--- Provided data Enclosed Below ---

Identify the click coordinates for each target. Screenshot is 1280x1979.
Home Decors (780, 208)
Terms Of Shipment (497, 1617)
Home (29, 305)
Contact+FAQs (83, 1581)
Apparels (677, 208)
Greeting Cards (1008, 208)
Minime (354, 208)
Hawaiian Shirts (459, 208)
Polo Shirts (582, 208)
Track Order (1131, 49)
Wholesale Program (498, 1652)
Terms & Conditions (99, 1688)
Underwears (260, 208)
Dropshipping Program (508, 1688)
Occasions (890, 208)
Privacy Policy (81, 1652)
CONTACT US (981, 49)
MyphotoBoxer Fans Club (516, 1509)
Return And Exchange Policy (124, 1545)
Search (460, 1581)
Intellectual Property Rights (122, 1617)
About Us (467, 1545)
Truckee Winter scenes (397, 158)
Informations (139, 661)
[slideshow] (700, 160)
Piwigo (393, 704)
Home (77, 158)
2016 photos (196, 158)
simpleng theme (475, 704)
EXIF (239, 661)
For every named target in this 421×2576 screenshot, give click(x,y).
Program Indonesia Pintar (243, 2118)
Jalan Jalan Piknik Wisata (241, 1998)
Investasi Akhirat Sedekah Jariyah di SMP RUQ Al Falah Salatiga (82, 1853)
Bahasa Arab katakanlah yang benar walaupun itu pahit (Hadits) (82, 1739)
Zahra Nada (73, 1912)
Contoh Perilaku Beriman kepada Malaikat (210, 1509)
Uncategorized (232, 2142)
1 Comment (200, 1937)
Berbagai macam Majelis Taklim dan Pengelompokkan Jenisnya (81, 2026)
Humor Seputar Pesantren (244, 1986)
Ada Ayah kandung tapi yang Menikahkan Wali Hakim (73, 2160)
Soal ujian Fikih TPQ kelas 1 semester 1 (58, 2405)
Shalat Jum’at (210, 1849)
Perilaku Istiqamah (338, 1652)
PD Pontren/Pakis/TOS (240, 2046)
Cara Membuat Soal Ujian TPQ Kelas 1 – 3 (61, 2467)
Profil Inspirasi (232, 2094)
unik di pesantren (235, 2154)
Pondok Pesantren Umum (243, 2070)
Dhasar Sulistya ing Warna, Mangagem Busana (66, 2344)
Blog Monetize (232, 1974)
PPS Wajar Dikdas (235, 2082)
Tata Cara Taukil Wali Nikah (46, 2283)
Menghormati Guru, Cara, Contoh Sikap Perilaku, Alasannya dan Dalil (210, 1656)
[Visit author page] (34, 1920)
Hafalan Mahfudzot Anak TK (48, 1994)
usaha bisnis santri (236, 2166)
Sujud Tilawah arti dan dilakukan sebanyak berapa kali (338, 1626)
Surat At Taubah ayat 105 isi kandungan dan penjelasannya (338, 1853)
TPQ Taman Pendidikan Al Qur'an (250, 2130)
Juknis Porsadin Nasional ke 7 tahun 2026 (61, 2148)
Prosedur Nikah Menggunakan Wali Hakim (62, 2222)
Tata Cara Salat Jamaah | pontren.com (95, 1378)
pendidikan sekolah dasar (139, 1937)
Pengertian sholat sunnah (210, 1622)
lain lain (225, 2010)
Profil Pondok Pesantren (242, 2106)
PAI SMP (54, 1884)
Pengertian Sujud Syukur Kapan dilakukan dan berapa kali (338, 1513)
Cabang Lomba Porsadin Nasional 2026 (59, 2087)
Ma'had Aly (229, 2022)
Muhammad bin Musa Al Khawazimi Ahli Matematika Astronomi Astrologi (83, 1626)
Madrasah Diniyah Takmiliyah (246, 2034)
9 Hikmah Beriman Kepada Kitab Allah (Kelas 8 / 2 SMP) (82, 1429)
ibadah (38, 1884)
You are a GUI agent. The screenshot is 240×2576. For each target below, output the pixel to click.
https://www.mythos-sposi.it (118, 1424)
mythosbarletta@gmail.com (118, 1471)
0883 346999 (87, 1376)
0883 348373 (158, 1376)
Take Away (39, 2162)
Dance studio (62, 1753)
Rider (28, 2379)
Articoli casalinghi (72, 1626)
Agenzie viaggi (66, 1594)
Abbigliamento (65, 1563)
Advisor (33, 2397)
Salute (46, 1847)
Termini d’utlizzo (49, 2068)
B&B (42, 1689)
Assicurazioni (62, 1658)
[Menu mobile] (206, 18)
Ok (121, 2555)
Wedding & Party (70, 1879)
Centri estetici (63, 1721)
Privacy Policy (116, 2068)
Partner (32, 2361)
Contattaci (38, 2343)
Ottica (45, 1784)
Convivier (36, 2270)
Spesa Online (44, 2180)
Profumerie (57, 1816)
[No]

--- End of Enclosed Provided data ---

From the records above, give again exactly the lines running from the line with "Tata Cara Taukil Wali Nikah (46, 2283)" to the line with "Pengertian Sujud Syukur", inclusive.

• **Answer section**:
Tata Cara Taukil Wali Nikah (46, 2283)
Menghormati Guru, Cara, Contoh Sikap Perilaku, Alasannya dan Dalil (210, 1656)
[Visit author page] (34, 1920)
Hafalan Mahfudzot Anak TK (48, 1994)
usaha bisnis santri (236, 2166)
Sujud Tilawah arti dan dilakukan sebanyak berapa kali (338, 1626)
Surat At Taubah ayat 105 isi kandungan dan penjelasannya (338, 1853)
TPQ Taman Pendidikan Al Qur'an (250, 2130)
Juknis Porsadin Nasional ke 7 tahun 2026 (61, 2148)
Prosedur Nikah Menggunakan Wali Hakim (62, 2222)
Tata Cara Salat Jamaah | pontren.com (95, 1378)
pendidikan sekolah dasar (139, 1937)
Pengertian sholat sunnah (210, 1622)
lain lain (225, 2010)
Profil Pondok Pesantren (242, 2106)
PAI SMP (54, 1884)
Pengertian Sujud Syukur Kapan dilakukan dan berapa kali (338, 1513)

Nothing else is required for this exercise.